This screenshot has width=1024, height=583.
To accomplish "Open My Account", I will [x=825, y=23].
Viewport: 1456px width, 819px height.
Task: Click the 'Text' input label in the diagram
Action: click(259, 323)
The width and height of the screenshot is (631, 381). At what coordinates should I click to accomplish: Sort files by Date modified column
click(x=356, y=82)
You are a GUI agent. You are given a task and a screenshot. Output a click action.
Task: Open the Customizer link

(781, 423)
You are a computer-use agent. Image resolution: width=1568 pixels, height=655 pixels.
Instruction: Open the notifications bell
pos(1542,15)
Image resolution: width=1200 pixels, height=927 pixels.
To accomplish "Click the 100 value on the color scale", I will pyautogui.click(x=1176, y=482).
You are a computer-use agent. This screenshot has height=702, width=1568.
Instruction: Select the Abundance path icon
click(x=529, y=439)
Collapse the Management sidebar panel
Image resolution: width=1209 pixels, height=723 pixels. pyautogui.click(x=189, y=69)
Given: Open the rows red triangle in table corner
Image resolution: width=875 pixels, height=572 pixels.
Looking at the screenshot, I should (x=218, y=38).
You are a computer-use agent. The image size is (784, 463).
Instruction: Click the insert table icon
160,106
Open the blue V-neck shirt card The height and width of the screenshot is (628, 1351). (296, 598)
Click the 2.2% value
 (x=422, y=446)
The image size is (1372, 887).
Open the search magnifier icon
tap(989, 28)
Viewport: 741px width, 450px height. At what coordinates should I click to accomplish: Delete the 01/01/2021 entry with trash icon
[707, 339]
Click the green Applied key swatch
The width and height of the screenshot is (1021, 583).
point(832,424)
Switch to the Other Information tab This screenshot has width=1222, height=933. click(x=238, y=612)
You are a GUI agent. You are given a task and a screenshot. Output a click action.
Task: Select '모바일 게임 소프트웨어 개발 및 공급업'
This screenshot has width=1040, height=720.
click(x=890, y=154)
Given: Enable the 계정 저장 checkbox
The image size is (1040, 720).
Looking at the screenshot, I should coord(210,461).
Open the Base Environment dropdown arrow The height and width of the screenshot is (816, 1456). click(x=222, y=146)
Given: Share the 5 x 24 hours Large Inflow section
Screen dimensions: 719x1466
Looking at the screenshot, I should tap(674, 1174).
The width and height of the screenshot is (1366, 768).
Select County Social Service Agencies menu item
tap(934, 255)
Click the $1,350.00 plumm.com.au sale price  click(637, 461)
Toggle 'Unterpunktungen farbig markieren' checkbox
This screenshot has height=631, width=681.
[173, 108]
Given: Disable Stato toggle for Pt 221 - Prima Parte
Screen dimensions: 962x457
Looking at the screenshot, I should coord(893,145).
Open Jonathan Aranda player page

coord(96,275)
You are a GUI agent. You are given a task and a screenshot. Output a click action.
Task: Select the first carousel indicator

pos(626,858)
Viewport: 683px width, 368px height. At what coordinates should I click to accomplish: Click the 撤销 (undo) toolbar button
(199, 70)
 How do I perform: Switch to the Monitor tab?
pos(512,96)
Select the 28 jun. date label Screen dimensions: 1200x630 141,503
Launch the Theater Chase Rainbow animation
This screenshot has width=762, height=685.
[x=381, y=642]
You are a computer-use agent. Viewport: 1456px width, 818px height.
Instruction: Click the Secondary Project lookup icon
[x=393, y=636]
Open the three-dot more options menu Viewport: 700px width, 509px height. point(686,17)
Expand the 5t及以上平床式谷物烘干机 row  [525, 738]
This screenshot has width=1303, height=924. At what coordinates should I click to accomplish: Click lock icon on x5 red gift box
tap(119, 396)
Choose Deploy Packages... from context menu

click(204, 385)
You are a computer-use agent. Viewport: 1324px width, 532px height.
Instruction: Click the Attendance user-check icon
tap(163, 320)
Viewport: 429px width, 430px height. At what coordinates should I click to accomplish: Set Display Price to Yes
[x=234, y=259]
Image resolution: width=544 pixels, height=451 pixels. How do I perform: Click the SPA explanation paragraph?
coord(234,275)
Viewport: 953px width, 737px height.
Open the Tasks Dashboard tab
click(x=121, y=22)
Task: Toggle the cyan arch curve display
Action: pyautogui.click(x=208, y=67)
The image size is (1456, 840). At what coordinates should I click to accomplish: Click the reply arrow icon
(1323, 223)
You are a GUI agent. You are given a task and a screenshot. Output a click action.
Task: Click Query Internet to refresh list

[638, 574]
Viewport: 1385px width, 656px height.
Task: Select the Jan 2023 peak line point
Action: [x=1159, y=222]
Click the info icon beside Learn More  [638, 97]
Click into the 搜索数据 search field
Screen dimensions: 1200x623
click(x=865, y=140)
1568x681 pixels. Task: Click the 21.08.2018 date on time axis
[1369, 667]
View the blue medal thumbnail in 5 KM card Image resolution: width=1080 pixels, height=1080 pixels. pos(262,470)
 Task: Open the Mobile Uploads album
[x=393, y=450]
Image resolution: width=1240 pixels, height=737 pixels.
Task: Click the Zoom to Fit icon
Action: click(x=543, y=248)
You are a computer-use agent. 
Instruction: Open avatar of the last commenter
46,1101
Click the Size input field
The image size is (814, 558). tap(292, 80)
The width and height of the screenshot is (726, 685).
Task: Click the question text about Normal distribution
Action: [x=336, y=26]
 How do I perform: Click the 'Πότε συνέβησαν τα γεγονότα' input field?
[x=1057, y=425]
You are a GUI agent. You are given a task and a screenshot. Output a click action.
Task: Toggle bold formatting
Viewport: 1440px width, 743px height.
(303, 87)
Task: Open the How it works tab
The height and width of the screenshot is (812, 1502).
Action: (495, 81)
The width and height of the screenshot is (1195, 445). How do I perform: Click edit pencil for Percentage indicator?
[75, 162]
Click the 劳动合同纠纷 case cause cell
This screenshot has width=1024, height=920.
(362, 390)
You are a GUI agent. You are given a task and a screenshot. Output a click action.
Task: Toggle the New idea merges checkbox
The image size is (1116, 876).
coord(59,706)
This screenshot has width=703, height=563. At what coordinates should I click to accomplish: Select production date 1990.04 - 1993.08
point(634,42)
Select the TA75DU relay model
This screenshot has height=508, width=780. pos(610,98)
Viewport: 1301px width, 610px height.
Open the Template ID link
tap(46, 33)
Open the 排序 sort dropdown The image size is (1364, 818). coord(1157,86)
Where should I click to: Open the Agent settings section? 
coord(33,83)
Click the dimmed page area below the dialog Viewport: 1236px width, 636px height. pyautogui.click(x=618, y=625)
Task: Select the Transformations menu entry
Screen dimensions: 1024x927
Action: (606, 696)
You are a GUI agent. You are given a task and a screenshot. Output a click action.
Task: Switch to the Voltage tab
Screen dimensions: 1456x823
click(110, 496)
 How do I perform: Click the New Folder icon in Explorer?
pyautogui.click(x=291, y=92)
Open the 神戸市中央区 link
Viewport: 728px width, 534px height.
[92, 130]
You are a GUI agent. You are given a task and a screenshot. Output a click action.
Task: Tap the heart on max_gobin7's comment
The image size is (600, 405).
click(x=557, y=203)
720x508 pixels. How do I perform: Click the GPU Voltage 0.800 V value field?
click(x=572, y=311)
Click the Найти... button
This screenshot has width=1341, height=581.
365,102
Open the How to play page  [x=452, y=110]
______
## Task objective:
Retype every line above with nothing changed.

## Answer for the task:
This screenshot has width=1024, height=583.
To accomplish "Open My Account", I will [x=825, y=23].
Viewport: 1456px width, 819px height.
Task: Click the 'Text' input label in the diagram
Action: click(259, 323)
The width and height of the screenshot is (631, 381). At what coordinates should I click to accomplish: Sort files by Date modified column
click(x=356, y=82)
You are a GUI agent. You are given a task and a screenshot. Output a click action.
Task: Open the Customizer link

(781, 423)
You are a computer-use agent. Image resolution: width=1568 pixels, height=655 pixels.
Instruction: Open the notifications bell
pos(1542,15)
Image resolution: width=1200 pixels, height=927 pixels.
To accomplish "Click the 100 value on the color scale", I will pyautogui.click(x=1176, y=482).
You are a computer-use agent. This screenshot has height=702, width=1568.
Instruction: Select the Abundance path icon
click(x=529, y=439)
Collapse the Management sidebar panel
Image resolution: width=1209 pixels, height=723 pixels. pyautogui.click(x=189, y=69)
Given: Open the rows red triangle in table corner
Image resolution: width=875 pixels, height=572 pixels.
Looking at the screenshot, I should (x=218, y=38).
You are a computer-use agent. The image size is (784, 463).
Instruction: Click the insert table icon
160,106
Open the blue V-neck shirt card The height and width of the screenshot is (628, 1351). (296, 598)
Click the 2.2% value
 (x=422, y=446)
The image size is (1372, 887).
Open the search magnifier icon
tap(989, 28)
Viewport: 741px width, 450px height. At what coordinates should I click to accomplish: Delete the 01/01/2021 entry with trash icon
[707, 339]
Click the green Applied key swatch
The width and height of the screenshot is (1021, 583).
point(832,424)
Switch to the Other Information tab This screenshot has width=1222, height=933. click(x=238, y=612)
You are a GUI agent. You are given a task and a screenshot. Output a click action.
Task: Select '모바일 게임 소프트웨어 개발 및 공급업'
This screenshot has width=1040, height=720.
click(x=890, y=154)
Given: Enable the 계정 저장 checkbox
The image size is (1040, 720).
Looking at the screenshot, I should coord(210,461).
Open the Base Environment dropdown arrow The height and width of the screenshot is (816, 1456). click(x=222, y=146)
Given: Share the 5 x 24 hours Large Inflow section
Screen dimensions: 719x1466
Looking at the screenshot, I should tap(674, 1174).
The width and height of the screenshot is (1366, 768).
Select County Social Service Agencies menu item
tap(934, 255)
Click the $1,350.00 plumm.com.au sale price  click(637, 461)
Toggle 'Unterpunktungen farbig markieren' checkbox
This screenshot has height=631, width=681.
[173, 108]
Given: Disable Stato toggle for Pt 221 - Prima Parte
Screen dimensions: 962x457
Looking at the screenshot, I should coord(893,145).
Open Jonathan Aranda player page

coord(96,275)
You are a GUI agent. You are given a task and a screenshot. Output a click action.
Task: Select the first carousel indicator

pos(626,858)
Viewport: 683px width, 368px height. At what coordinates should I click to accomplish: Click the 撤销 (undo) toolbar button
(199, 70)
 How do I perform: Switch to the Monitor tab?
pos(512,96)
Select the 28 jun. date label Screen dimensions: 1200x630 141,503
Launch the Theater Chase Rainbow animation
This screenshot has width=762, height=685.
[x=381, y=642]
You are a computer-use agent. Viewport: 1456px width, 818px height.
Instruction: Click the Secondary Project lookup icon
[x=393, y=636]
Open the three-dot more options menu Viewport: 700px width, 509px height. point(686,17)
Expand the 5t及以上平床式谷物烘干机 row  [525, 738]
This screenshot has width=1303, height=924. At what coordinates should I click to accomplish: Click lock icon on x5 red gift box
tap(119, 396)
Choose Deploy Packages... from context menu

click(204, 385)
You are a computer-use agent. Viewport: 1324px width, 532px height.
Instruction: Click the Attendance user-check icon
tap(163, 320)
Viewport: 429px width, 430px height. At what coordinates should I click to accomplish: Set Display Price to Yes
[x=234, y=259]
Image resolution: width=544 pixels, height=451 pixels. How do I perform: Click the SPA explanation paragraph?
coord(234,275)
Viewport: 953px width, 737px height.
Open the Tasks Dashboard tab
click(x=121, y=22)
Task: Toggle the cyan arch curve display
Action: pyautogui.click(x=208, y=67)
The image size is (1456, 840). At what coordinates should I click to accomplish: Click the reply arrow icon
(1323, 223)
You are a GUI agent. You are given a task and a screenshot. Output a click action.
Task: Click Query Internet to refresh list

[638, 574]
Viewport: 1385px width, 656px height.
Task: Select the Jan 2023 peak line point
Action: [x=1159, y=222]
Click the info icon beside Learn More  [638, 97]
Click into the 搜索数据 search field
Screen dimensions: 1200x623
click(x=865, y=140)
1568x681 pixels. Task: Click the 21.08.2018 date on time axis
[1369, 667]
View the blue medal thumbnail in 5 KM card Image resolution: width=1080 pixels, height=1080 pixels. pos(262,470)
 Task: Open the Mobile Uploads album
[x=393, y=450]
Image resolution: width=1240 pixels, height=737 pixels.
Task: Click the Zoom to Fit icon
Action: click(x=543, y=248)
You are a computer-use agent. 
Instruction: Open avatar of the last commenter
46,1101
Click the Size input field
The image size is (814, 558). tap(292, 80)
The width and height of the screenshot is (726, 685).
Task: Click the question text about Normal distribution
Action: [x=336, y=26]
 How do I perform: Click the 'Πότε συνέβησαν τα γεγονότα' input field?
[x=1057, y=425]
You are a GUI agent. You are given a task and a screenshot. Output a click action.
Task: Toggle bold formatting
Viewport: 1440px width, 743px height.
(303, 87)
Task: Open the How it works tab
The height and width of the screenshot is (812, 1502).
Action: (495, 81)
The width and height of the screenshot is (1195, 445). How do I perform: Click edit pencil for Percentage indicator?
[75, 162]
Click the 劳动合同纠纷 case cause cell
This screenshot has width=1024, height=920.
(362, 390)
You are a GUI agent. You are given a task and a screenshot. Output a click action.
Task: Toggle the New idea merges checkbox
The image size is (1116, 876).
coord(59,706)
This screenshot has width=703, height=563. At what coordinates should I click to accomplish: Select production date 1990.04 - 1993.08
point(634,42)
Select the TA75DU relay model
This screenshot has height=508, width=780. pos(610,98)
Viewport: 1301px width, 610px height.
Open the Template ID link
tap(46, 33)
Open the 排序 sort dropdown The image size is (1364, 818). coord(1157,86)
Where should I click to: Open the Agent settings section? 
coord(33,83)
Click the dimmed page area below the dialog Viewport: 1236px width, 636px height. pyautogui.click(x=618, y=625)
Task: Select the Transformations menu entry
Screen dimensions: 1024x927
Action: (606, 696)
You are a GUI agent. You are given a task and a screenshot. Output a click action.
Task: Switch to the Voltage tab
Screen dimensions: 1456x823
click(110, 496)
 How do I perform: Click the New Folder icon in Explorer?
pyautogui.click(x=291, y=92)
Open the 神戸市中央区 link
Viewport: 728px width, 534px height.
[92, 130]
You are a GUI agent. You are given a task and a screenshot. Output a click action.
Task: Tap the heart on max_gobin7's comment
The image size is (600, 405).
click(x=557, y=203)
720x508 pixels. How do I perform: Click the GPU Voltage 0.800 V value field?
click(x=572, y=311)
Click the Найти... button
This screenshot has width=1341, height=581.
365,102
Open the How to play page  [x=452, y=110]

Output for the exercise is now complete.